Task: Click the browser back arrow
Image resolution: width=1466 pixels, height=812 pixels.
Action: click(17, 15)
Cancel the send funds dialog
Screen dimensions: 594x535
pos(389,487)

* * * * * * *

_Exercise_
Turn all of the material into a Markdown table with the columns Number and Text, giving each non-blank line its own numbered row in order.

_Written solution_
| Number | Text |
|---|---|
| 1 | Task: Click the browser back arrow |
| 2 | Image resolution: width=1466 pixels, height=812 pixels. |
| 3 | Action: click(17, 15) |
| 4 | Cancel the send funds dialog |
| 5 | Screen dimensions: 594x535 |
| 6 | pos(389,487) |